Mısır Çarşısı, İstanbul’un tarihi yarımadasında yer alır ve ziyaretçilerini baharatların ve geleneksel ürünlerin büyülü dünyasına davet eder.
Mısır Çarşısı’nın bulunduğu yerde, geçmişi Doğu Roma dönemine kadar uzanan bir çarşı olduğu bilinmektedir. O zamanlarda çarşının adı Makro Envalos olarak geçerken, günümüzde Mısır Çarşısı olarak anılmaktadır. Çarşı, “L” şeklinde bir yapıya sahiptir ve İstanbul’un ünlü Yeni Cami’sinin batısında konumlanmıştır. 1664 yılında caminin tamamlanmasının ardından, Hassa Başmimar’ı Mustafa Ağa tarafından çarşının bu bölümü de tamamlanmıştır.
Çarşının Mısır Çarşısı olarak adlandırılmasının sebebi, yapımında Kahire’den alınan vergilerin kullanılmasıdır. Bu isim 18. yüzyıldan sonra yaygınlaşmış olup, çarşı daha önce Valide Çarşısı ve Yeni Çarşı isimleriyle de anılmıştır. Çarşının toplam altı kapısı bulunmaktadır. Haseki Kapısı’ndaki bölüm ise iki katlı bir plana sahiptir ve üst katlar zamanında mahkeme olarak kullanılmıştır. Bu mahkeme bölümlerinde, esnafla halk arasındaki ve çarşı esnafının kendi arasındaki sorunlar çözülmeye çalışılırdı.

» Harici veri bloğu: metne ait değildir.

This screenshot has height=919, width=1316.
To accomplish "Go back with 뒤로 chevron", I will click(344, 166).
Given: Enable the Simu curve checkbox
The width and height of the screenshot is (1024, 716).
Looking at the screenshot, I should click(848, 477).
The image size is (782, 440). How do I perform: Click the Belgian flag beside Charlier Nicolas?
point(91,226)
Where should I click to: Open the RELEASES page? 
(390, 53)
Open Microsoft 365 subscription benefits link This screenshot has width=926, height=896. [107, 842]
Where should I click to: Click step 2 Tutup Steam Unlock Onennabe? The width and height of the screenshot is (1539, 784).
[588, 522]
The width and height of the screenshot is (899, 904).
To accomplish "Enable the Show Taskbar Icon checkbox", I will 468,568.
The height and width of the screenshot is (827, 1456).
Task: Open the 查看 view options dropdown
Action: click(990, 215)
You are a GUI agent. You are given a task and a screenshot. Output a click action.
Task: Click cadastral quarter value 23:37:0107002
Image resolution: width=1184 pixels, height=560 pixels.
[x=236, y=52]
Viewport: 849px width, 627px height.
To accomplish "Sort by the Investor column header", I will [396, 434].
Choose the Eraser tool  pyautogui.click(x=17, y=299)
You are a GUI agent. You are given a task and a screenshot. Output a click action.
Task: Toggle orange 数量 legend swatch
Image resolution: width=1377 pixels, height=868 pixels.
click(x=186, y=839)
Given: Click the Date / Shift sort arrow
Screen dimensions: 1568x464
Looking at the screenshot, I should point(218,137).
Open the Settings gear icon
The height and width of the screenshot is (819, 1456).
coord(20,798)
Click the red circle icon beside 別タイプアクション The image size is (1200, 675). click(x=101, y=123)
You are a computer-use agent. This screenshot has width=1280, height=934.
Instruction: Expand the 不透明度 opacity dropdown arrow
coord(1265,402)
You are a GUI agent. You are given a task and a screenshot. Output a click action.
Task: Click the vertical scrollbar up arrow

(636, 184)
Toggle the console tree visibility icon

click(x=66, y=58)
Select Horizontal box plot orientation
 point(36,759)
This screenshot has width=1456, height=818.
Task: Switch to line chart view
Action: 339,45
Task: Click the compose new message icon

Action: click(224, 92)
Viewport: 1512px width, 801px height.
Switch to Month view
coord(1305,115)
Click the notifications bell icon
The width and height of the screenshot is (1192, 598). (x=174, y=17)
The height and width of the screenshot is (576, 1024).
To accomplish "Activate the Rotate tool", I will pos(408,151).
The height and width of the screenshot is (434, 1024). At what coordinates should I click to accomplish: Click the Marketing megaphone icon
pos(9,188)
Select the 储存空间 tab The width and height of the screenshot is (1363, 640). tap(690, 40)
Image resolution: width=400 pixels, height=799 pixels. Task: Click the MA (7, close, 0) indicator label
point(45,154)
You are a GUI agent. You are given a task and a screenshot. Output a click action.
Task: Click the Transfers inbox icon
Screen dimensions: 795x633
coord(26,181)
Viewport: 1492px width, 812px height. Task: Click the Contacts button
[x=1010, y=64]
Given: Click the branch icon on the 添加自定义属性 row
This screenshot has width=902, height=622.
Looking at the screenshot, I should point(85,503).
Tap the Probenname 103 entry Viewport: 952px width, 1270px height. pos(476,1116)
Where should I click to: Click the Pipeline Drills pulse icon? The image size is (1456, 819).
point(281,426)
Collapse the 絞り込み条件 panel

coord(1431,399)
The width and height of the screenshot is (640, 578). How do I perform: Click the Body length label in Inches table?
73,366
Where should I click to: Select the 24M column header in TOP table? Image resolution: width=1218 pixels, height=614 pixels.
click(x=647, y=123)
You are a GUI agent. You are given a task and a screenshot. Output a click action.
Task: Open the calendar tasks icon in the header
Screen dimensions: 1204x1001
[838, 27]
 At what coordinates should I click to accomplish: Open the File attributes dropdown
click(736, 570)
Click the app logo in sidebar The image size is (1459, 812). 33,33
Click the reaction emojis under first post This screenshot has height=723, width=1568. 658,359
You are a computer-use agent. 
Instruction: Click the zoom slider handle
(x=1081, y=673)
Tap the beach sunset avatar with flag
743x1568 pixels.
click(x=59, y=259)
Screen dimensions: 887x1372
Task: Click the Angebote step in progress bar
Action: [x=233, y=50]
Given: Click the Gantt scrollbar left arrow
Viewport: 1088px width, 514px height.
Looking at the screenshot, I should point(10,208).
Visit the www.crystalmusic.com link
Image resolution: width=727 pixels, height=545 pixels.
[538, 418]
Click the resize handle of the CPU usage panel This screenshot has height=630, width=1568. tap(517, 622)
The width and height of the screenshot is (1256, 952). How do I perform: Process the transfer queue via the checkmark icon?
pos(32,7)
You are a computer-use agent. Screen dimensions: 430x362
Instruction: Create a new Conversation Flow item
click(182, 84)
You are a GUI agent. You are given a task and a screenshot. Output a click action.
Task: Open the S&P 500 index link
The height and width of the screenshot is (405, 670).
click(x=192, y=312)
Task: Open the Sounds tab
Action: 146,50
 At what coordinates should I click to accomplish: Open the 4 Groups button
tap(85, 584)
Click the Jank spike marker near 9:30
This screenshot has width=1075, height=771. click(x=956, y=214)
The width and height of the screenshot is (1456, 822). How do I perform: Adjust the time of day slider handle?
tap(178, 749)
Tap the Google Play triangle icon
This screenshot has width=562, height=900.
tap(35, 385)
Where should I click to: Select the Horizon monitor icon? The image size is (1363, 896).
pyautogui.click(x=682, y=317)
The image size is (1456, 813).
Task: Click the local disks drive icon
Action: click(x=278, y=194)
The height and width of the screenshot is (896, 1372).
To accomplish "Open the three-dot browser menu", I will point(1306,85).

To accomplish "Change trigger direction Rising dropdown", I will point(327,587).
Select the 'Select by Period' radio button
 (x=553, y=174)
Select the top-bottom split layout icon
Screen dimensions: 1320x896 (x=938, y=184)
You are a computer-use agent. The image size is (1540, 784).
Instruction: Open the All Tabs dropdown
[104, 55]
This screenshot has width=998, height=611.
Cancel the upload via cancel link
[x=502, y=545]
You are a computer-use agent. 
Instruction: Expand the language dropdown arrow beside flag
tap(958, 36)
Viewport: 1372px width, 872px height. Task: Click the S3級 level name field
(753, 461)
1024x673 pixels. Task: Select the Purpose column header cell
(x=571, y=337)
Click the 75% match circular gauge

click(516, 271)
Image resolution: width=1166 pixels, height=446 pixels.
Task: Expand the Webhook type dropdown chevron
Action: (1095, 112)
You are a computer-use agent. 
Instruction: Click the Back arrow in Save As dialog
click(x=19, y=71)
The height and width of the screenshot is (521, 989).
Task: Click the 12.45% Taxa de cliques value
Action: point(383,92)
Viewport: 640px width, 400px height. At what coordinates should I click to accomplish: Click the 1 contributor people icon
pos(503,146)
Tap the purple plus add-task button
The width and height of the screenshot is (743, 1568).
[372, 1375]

Çarşıda uzun ve kısa kolların birleştiği alan “dua meydanı” olarak adlandırılmaktadır. Burada, çarşının göz kamaştırıcı alanlarından biri olan ezan köşkü bulunur. Parmaklı bir balkon şeklinde tasarlanan bu bölümde, bir görevli esnafa seslenerek dua eder ve hayırlı işler diler.
Bugün çarşı içinde kuyumcular, aktarlar, baharatçılar ve hediyelik eşya dükkânları gibi birçok farklı dükkân faaliyet göstermektedir.
Mısır Çarşısı ayrıca el işi ürünler ve hediyelik eşyalar konusunda da oldukça zengindir. Çeşitli el yapımı takılar, seramikler, tekstil ürünleri ve Osmanlı motiflerini taşıyan hatıralık eşyalar, ziyaretçilere benzersiz bir alışveriş deneyimi sunar. İstanbul’a özgü hatıralar arayanlar için Mısır Çarşısı, hazine dolu bir mağara gibi görülebilir.
Ancak, Mısır Çarşısı sadece bir alışveriş merkezi değildir, aynı zamanda tarihi ve kültürel bir değere sahiptir. Çarşı, 1691 ve 1940 yıllarında iki büyük yangınla karşı karşıya kalmıştır. Bu yangınlar sonucunda çarşı önemli ölçüde hasar görmüş, ancak 1940 yılında İstanbul Belediyesi tarafından gerçekleştirilen bir restorasyonla tekrar eski ihtişamına kavuşmuştur. Restorasyon sürecinde, çarşının tarihi dokusuna ve mimarisine özen gösterilerek, günümüzde hala ayakta duran o büyüleyici atmosfer korunmuştur.